## EXTRACT PROVIDED
····················

Background information
- Born: Julia Jade Capello 1994 or 1995 (age 31–32) Glen Head, New York, U.S.
- Genres: Indie pop; alternative pop; alternative rock; electropop;
- Occupations: Singer; songwriter; producer;
- Years active: 2019–present
- Labels: Independent; AWAL; Republic;
- Website: girlsinpurgatory.com

= Julia Wolf (musician) =

American singer

Julia Jade Capello (born ), known professionally as Julia Wolf, is an American singer. Known for her ethereal vocals and self-produced alt-pop sound, she blends elements of indie pop, alternative rock, and R&B. Capello gained early attention on TikTok before releasing her debut EP Girls in Purgatory (2021) and her studio albums Good Thing We Stayed (2023) and Pressure (2025).

== Early life ==
Capello was born in . She is of Italian descent; her father immigrated from Turin and her mother’s family is from Lazio around Rome. She was raised in Glen Head, New York on Long Island’s North Shore and began writing poetry and song lyrics while at North Shore High School. She later studied English literature before pursuing music full-time. She graduated from SUNY Purchase. Her stage name "Julia Wolf" originated as a childhood nickname used by her younger sister, symbolizing strength and protection.

== Career ==

=== 2019–2021: Early singles and Girls in Purgatory ===
Capello began independently releasing singles in 2019 through AWAL distribution, gaining traction on TikTok and Spotify playlists for her minimal, confessional pop production.
Her debut extended play, Girls in Purgatory, was released in 2021 and explored themes of femininity, vulnerability, and self-image.
The EP’s lead track “Falling in Love” received blog and college-radio attention, helping establish her presence within the New York indie-pop scene.

=== 2022–2023: Good Thing We Stayed ===
In early 2023, Capello released her first studio album, Good Thing We Stayed, which she described as a reflection on commitment, growth, and creative resilience.
The project combined introspective lyricism with layered electronic and guitar-driven production, earning coverage from The Line of Best Fit, which noted her “slow-burn rise built on storytelling and control.”

=== 2024–present: Pressure and evolving sound ===
Her 2025 album Pressure marked a shift toward darker, alt-rock textures influenced by heavy metal and grunge motifs.
In interviews with Rolling Stone and Atwood Magazine, Wolf described the record as an examination of creative anxiety and empowerment, stating she “no longer wanted to sound palatable but powerful.”
The album received positive critical response for its cohesion and experimentation, with Paste calling it “a confident fusion of pop melodicism and emotional volatility.”

Capello has toured internationally, performing headline shows in North America, the UK and Australia, including appearances at Melbourne’s Untitled Group and coverage in Blunt Magazine during her 2025 Australian tour.

····················

## RECORDED INFORMATION
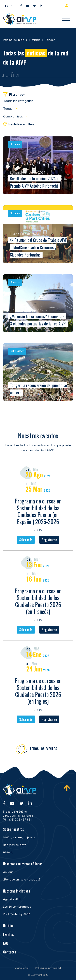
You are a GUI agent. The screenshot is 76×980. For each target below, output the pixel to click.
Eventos (8, 934)
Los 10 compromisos (17, 907)
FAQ (5, 943)
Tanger (9, 108)
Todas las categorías (19, 100)
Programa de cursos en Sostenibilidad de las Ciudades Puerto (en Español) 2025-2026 (38, 512)
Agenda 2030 (12, 899)
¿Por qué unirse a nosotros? (22, 880)
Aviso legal (22, 968)
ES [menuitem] (6, 5)
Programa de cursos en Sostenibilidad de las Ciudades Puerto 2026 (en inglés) (38, 692)
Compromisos (14, 116)
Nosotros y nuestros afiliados (23, 864)
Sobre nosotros (13, 829)
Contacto (9, 952)
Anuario (8, 872)
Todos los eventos (43, 749)
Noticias (9, 926)
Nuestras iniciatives (16, 891)
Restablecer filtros (19, 124)
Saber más (26, 540)
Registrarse (49, 540)
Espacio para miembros (67, 5)
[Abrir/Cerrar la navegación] (66, 19)
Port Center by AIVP (16, 914)
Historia (8, 852)
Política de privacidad (48, 968)
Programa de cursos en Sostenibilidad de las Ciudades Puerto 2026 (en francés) (38, 601)
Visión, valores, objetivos (19, 837)
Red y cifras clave (15, 845)
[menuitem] (7, 5)
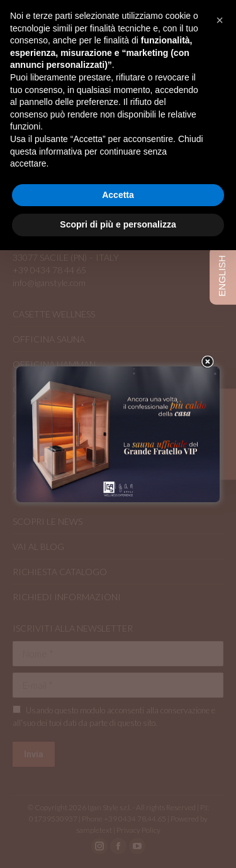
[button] (220, 20)
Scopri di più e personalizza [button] (118, 224)
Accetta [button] (118, 195)
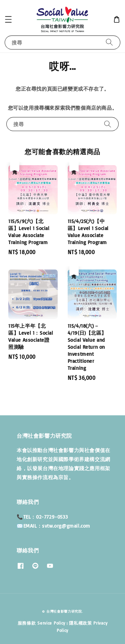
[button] (8, 19)
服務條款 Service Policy (41, 623)
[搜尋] (109, 42)
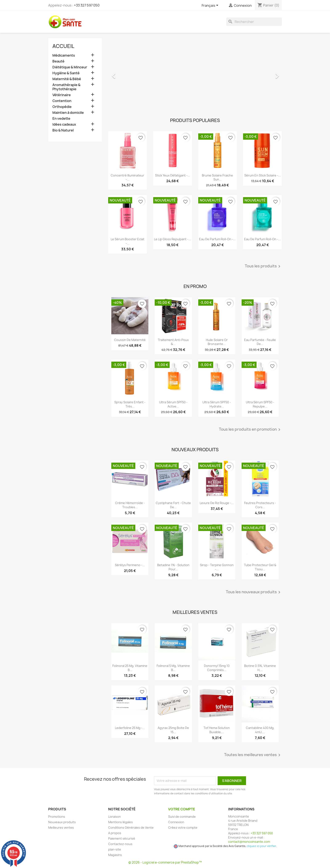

····················

## WORK TO DO
1. Answer these from the Julia Wolf biography:
(a) Where did Capello's father immigrate from?
(b) What was the title of her debut EP, and in what year was it released?
(c) Which publication called Pressure "a confident fusion of pop melodicism and emotional volatility"?
2. For each statement, say whether the Julia Wolf biography supports it, and quote the words that settle it.
(a) Capello graduated from SUNY Purchase.
(b) Her stage name began as a childhood nickname given by an older brother.
(c) Good Thing We Stayed came out in late 2023.
3. Please pick up the Julia Wolf biography after its final sentence and write its next paragraph.
The records have no connection to the Julia Wolf biography.

## ANSWERS FOR THIS EXERCISE
1.
(a) Turin
(b) Girls in Purgatory, 2021
(c) Paste

2.
(a) Yes: "She graduated from SUNY Purchase."
(b) No: "a childhood nickname used by her younger sister"
(c) No: "In early 2023, Capello released her first studio album, Good Thing We Stayed"

3.
== Musical style and influences ==
Capello's sound merges indie pop and electronic elements with introspective, diaristic lyrics. Critics have compared her aesthetic to Caroline Polachek and Lorde, while noting a heavier edge reminiscent of alt-rock and shoegaze acts.
She has cited early-2000s pop, R&B vocalists, and the cinematic mood of Twilight as key inspirations for her music and visual style.

== Discography ==

=== Studio albums ===

| Year | Title | Label |
|---|---|---|
| 2023 | Good Thing We Stayed | BMG / Girls in Purgatory |
| 2025 | Pressure | AWAL / Girls in Purgatory |

=== Extended plays ===

| Year | Title | Label |
|---|---|---|
| 2021 | Girls in Purgatory | Independent / AWAL |

=== Singles ===
==== As lead artist ====

List of singles, with selected chart positions and certifications, showing year released and album name
| Title | Year | Peak chart positions |  |  |  |  |  |  |  | Certifications | Album |
| US | US Alt. | US Rock Air. | US Rock | CAN | IRE | UK | WW |
| "In My Room" | 2024 | 57 | 2 | 3 | 11 | 70 | 100 | 63 | — | RIAA: Platinum; BPI: Silver; | Pressure |
| "Dog House" (with Drake and Yeat) | 2025 | 53 | — | — | — | 39 | — | 54 | 116 |  | Non-album single |
| "My Way" (with Yeat) | 2026 | — | — | — | — | — | — | — | — |  | ADL |
| "Deep End" | — | — | — | — | — | — | — | — |  | TBA |
| "Lamb" (featuring Kellin Quinn) | — | — | — | — | — | — | — | — |  |
"—" denotes a recording that did not chart or was not released in that territory.

==== As featured artist ====

List of singles as featured artist, with selected chart positions, showing year released and album name
Title: Year; Peak chart positions; Album
US Rock: US Dance/ Elec.
"Iris" (MGK featuring Julia Wolf): 2025; 41; —; Non-album single
"2022" (Maggie Lindemann featuring Julia Wolf): —; —; I Feel Everything
"Wings" (RJ Pasin featuring Julia Wolf): —; —; Non-album single
"With Me" (John Summit featuring Julia Wolf): 2026; —; 10; Ctrl Escape
"—" denotes a recording that did not chart or was not released in that territory.

==Tours==
- Headlining
- Deep End World Tour (2026)

- Supporting act
- Lost Americana Tour (with MGK) (2025–26)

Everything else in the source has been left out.